Dat jaar heeft zich gekenmerkt door belangrijke gebeurtenissen, die het geheele
hypotheekwezen ernstig hebben geschokt. De onregelmatigheden, in het beheer van twee
Banken aan het licht gekomen, verminderden in niet geringe mate het vertrouwen in de
soliditeit van pandbrieven. Daarbij oefenden de abnormaal hooge geldkoersen gedurende een
zeer groot deel van het jaar een ongunstigen invloed op de plaatsing uit. Gevolg van een
en ander is ook voor onze Bank geweest, dat de geregelde afname van pandbrieven groote
stremming ondervond.
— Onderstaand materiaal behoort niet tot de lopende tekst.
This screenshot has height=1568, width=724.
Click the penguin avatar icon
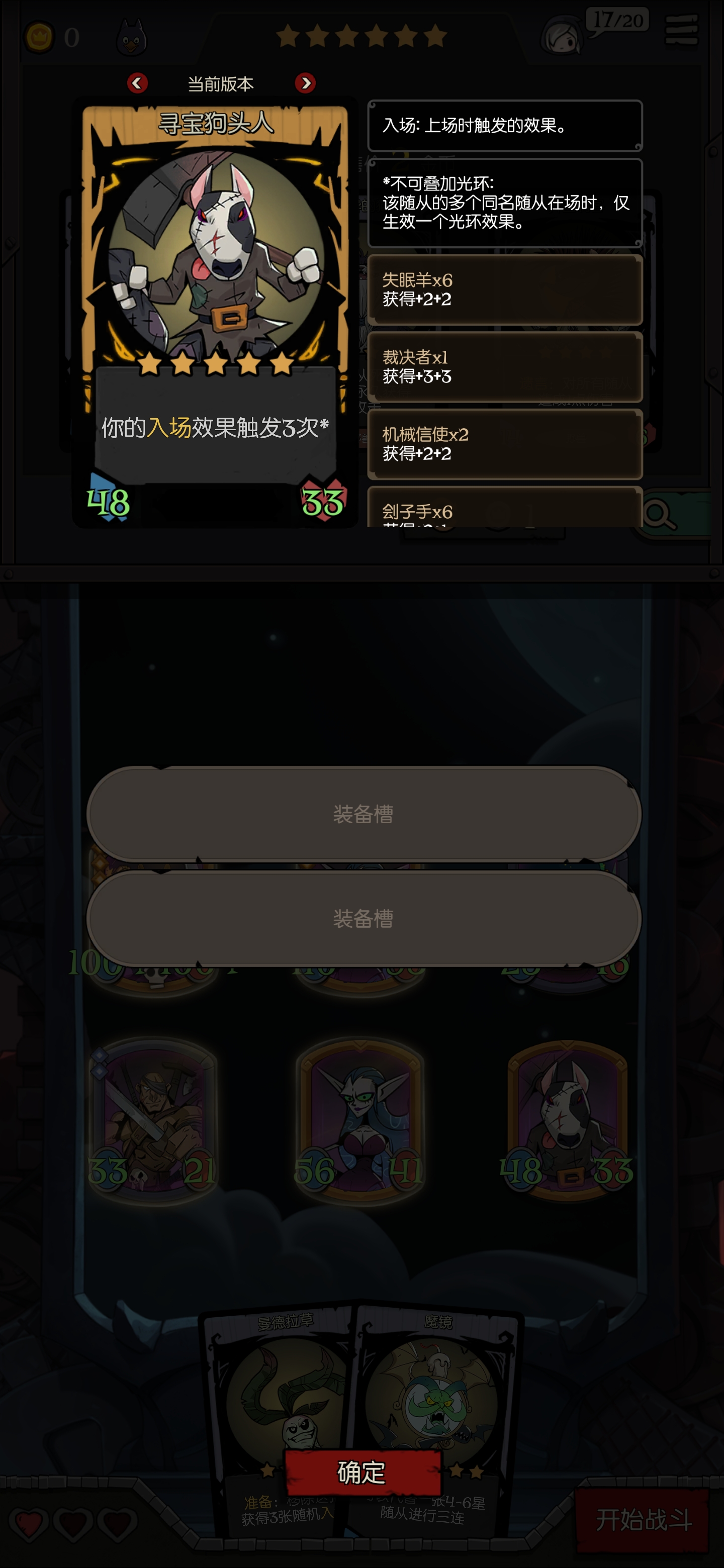(131, 38)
Dat desniettemin de finantieele resultaten van ons bedrijf niet ongunstig
zijn geweest, mogen wij met voldoening constateeren. Wij vleien ons, dat verbetering
van den toestand gaandeweg zal intreden. De ondervinding leerde tot dusver, dat abnormaal
hooge geldkoersen slechts een tijdelijk karakter hebben en het vertrouwen van het publiek
in het in den grond kerngezond hypotheekbedrijf moet, dunkt ons, langzamerhand terugkeeren.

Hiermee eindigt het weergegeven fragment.